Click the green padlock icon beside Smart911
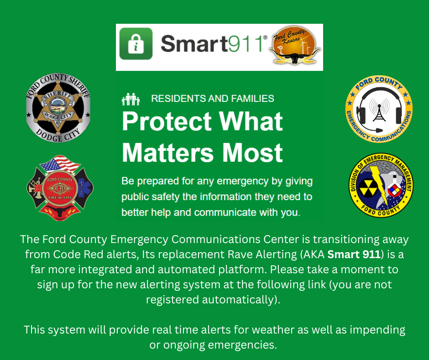tap(136, 44)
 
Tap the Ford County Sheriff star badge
tap(58, 108)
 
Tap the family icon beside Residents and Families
tap(131, 99)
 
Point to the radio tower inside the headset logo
tap(378, 110)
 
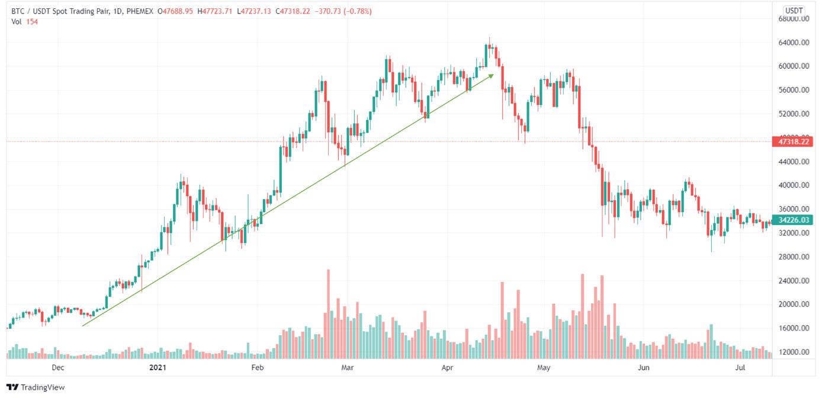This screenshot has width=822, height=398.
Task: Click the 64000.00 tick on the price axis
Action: pos(793,43)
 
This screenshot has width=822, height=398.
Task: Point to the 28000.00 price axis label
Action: pos(793,257)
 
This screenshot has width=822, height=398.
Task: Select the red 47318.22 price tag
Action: pos(793,142)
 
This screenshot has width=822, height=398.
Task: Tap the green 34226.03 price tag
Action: pos(793,220)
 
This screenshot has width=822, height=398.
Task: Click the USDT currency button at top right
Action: pos(793,11)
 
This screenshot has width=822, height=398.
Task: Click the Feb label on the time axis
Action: pos(256,368)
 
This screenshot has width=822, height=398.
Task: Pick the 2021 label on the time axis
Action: pos(158,368)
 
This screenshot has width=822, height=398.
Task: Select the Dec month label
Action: pos(57,368)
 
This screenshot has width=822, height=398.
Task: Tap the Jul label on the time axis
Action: pos(740,368)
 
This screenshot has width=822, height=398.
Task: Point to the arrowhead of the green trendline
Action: pos(492,75)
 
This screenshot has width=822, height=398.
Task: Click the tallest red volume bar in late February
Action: pos(328,314)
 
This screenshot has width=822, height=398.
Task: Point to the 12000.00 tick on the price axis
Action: pos(793,352)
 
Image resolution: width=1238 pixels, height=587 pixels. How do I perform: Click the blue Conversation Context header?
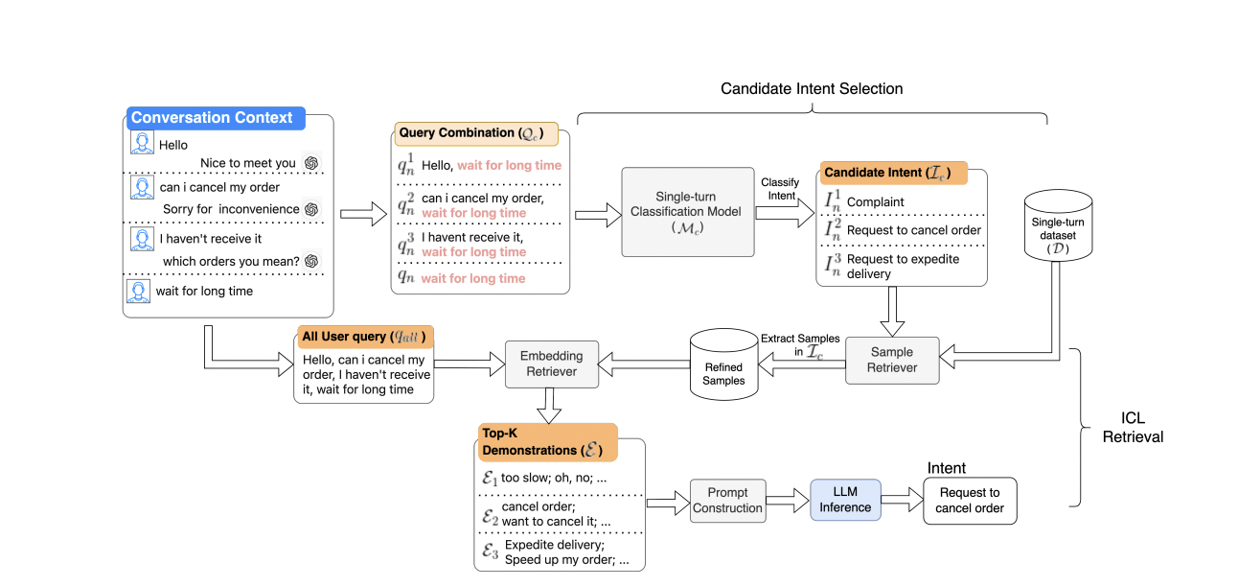213,118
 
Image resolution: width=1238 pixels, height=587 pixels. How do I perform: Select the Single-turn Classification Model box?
685,212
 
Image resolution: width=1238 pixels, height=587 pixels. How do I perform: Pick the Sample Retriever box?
892,360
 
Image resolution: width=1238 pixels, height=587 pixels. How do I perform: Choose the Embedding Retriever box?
551,364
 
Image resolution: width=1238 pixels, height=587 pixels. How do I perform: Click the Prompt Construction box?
727,500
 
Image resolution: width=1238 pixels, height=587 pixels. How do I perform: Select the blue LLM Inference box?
845,500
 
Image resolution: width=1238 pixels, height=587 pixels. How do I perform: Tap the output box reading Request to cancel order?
969,500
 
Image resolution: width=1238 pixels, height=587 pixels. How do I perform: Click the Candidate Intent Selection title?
812,89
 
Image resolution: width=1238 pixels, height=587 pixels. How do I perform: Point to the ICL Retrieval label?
1133,428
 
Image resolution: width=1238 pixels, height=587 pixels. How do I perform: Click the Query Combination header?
461,133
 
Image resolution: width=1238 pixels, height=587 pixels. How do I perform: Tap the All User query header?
363,337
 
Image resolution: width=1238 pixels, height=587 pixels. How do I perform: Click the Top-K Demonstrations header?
545,441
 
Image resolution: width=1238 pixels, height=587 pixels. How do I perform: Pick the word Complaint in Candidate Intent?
875,202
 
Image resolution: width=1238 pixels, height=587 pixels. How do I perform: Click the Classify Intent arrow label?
780,189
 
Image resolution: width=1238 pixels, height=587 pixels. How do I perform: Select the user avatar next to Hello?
142,144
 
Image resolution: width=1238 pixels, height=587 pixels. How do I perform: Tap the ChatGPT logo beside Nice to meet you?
310,163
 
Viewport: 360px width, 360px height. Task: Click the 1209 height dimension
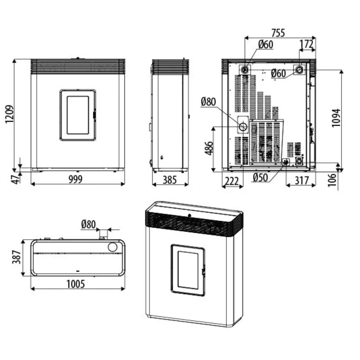9,114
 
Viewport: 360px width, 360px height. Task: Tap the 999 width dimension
76,179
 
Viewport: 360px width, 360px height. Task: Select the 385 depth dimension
170,180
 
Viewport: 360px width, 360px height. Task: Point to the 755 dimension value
278,33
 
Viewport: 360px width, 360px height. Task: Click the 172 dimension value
306,44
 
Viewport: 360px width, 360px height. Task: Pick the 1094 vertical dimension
336,117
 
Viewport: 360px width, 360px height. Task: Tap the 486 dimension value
209,148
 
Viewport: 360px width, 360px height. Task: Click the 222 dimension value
231,181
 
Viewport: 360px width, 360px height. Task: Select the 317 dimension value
302,181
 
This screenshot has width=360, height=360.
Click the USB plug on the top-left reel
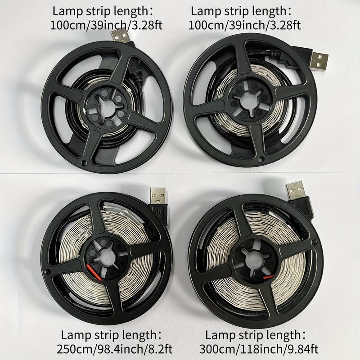pos(121,36)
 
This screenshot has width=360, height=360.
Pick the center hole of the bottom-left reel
pos(107,257)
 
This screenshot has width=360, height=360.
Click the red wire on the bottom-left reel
pos(94,273)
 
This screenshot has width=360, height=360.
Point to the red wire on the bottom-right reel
pos(268,276)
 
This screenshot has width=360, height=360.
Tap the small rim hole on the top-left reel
pos(84,163)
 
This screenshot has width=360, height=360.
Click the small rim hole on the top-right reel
pos(261,159)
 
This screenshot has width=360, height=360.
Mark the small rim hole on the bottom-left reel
pos(48,272)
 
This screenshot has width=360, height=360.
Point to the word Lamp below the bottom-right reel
pos(220,335)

* Task to carry out:
Rewrite all the rows above as a numbered list, skipping blank lines. Leave the pictures out.

* Answer below:
1. Click the green padlock icon beside Smart911
2. tap(136, 44)
3. Tap the Ford County Sheriff star badge
4. tap(58, 108)
5. Tap the family icon beside Residents and Families
6. tap(131, 99)
7. Point to the radio tower inside the headset logo
8. tap(378, 110)
9. This screenshot has width=822, height=398.
10. Task: Click the 64000.00 tick on the price axis
11. Action: pos(793,43)
12. This screenshot has width=822, height=398.
13. Task: Point to the 28000.00 price axis label
14. Action: pos(793,257)
15. This screenshot has width=822, height=398.
16. Task: Select the red 47318.22 price tag
17. Action: pos(793,142)
18. This screenshot has width=822, height=398.
19. Task: Tap the green 34226.03 price tag
20. Action: pos(793,220)
21. This screenshot has width=822, height=398.
22. Task: Click the USDT currency button at top right
23. Action: pos(793,11)
24. This screenshot has width=822, height=398.
25. Task: Click the Feb label on the time axis
26. Action: pos(256,368)
27. This screenshot has width=822, height=398.
28. Task: Pick the 2021 label on the time axis
29. Action: pos(158,368)
30. This screenshot has width=822, height=398.
31. Task: Select the Dec month label
32. Action: pos(57,368)
33. This screenshot has width=822, height=398.
34. Task: Tap the Jul label on the time axis
35. Action: pos(740,368)
36. This screenshot has width=822, height=398.
37. Task: Point to the arrowhead of the green trendline
38. Action: pos(492,75)
39. This screenshot has width=822, height=398.
40. Task: Click the tallest red volume bar in late February
41. Action: pos(328,314)
42. This screenshot has width=822, height=398.
43. Task: Point to the 12000.00 tick on the price axis
44. Action: pos(793,352)
45. Image resolution: width=1238 pixels, height=587 pixels. How do I perform: Click the blue Conversation Context header?
46. 213,118
47. Image resolution: width=1238 pixels, height=587 pixels. How do I perform: Select the Single-turn Classification Model box?
48. 685,212
49. Image resolution: width=1238 pixels, height=587 pixels. How do I perform: Pick the Sample Retriever box?
50. 892,360
51. Image resolution: width=1238 pixels, height=587 pixels. How do I perform: Choose the Embedding Retriever box?
52. 551,364
53. Image resolution: width=1238 pixels, height=587 pixels. How do I perform: Click the Prompt Construction box?
54. 727,500
55. Image resolution: width=1238 pixels, height=587 pixels. How do I perform: Select the blue LLM Inference box?
56. 845,500
57. Image resolution: width=1238 pixels, height=587 pixels. How do I perform: Tap the output box reading Request to cancel order?
58. 969,500
59. Image resolution: width=1238 pixels, height=587 pixels. How do I perform: Click the Candidate Intent Selection title?
60. 812,89
61. Image resolution: width=1238 pixels, height=587 pixels. How do I perform: Point to the ICL Retrieval label?
62. 1133,428
63. Image resolution: width=1238 pixels, height=587 pixels. How do I perform: Click the Query Combination header?
64. 461,133
65. Image resolution: width=1238 pixels, height=587 pixels. How do I perform: Tap the All User query header?
66. 363,337
67. Image resolution: width=1238 pixels, height=587 pixels. How do I perform: Click the Top-K Demonstrations header?
68. 545,441
69. Image resolution: width=1238 pixels, height=587 pixels. How do I perform: Pick the word Complaint in Candidate Intent?
70. 875,202
71. Image resolution: width=1238 pixels, height=587 pixels. How do I perform: Click the Classify Intent arrow label?
72. 780,189
73. Image resolution: width=1238 pixels, height=587 pixels. How do I perform: Select the user avatar next to Hello?
74. 142,144
75. Image resolution: width=1238 pixels, height=587 pixels. How do I perform: Tap the ChatGPT logo beside Nice to meet you?
76. 310,163
77. Viewport: 360px width, 360px height. Task: Click the 1209 height dimension
78. 9,114
79. Viewport: 360px width, 360px height. Task: Tap the 999 width dimension
80. 76,179
81. Viewport: 360px width, 360px height. Task: Select the 385 depth dimension
82. 170,180
83. Viewport: 360px width, 360px height. Task: Point to the 755 dimension value
84. 278,33
85. Viewport: 360px width, 360px height. Task: Click the 172 dimension value
86. 306,44
87. Viewport: 360px width, 360px height. Task: Pick the 1094 vertical dimension
88. 336,117
89. Viewport: 360px width, 360px height. Task: Tap the 486 dimension value
90. 209,148
91. Viewport: 360px width, 360px height. Task: Click the 222 dimension value
92. 231,181
93. Viewport: 360px width, 360px height. Task: Select the 317 dimension value
94. 302,181
95. This screenshot has width=360, height=360.
96. Click the USB plug on the top-left reel
97. pos(121,36)
98. This screenshot has width=360, height=360.
99. Pick the center hole of the bottom-left reel
100. pos(107,257)
101. This screenshot has width=360, height=360.
102. Click the red wire on the bottom-left reel
103. pos(94,273)
104. This screenshot has width=360, height=360.
105. Point to the red wire on the bottom-right reel
106. pos(268,276)
107. This screenshot has width=360, height=360.
108. Tap the small rim hole on the top-left reel
109. pos(84,163)
110. This screenshot has width=360, height=360.
111. Click the small rim hole on the top-right reel
112. pos(261,159)
113. This screenshot has width=360, height=360.
114. Mark the small rim hole on the bottom-left reel
115. pos(48,272)
116. This screenshot has width=360, height=360.
117. Point to the word Lamp below the bottom-right reel
118. pos(220,335)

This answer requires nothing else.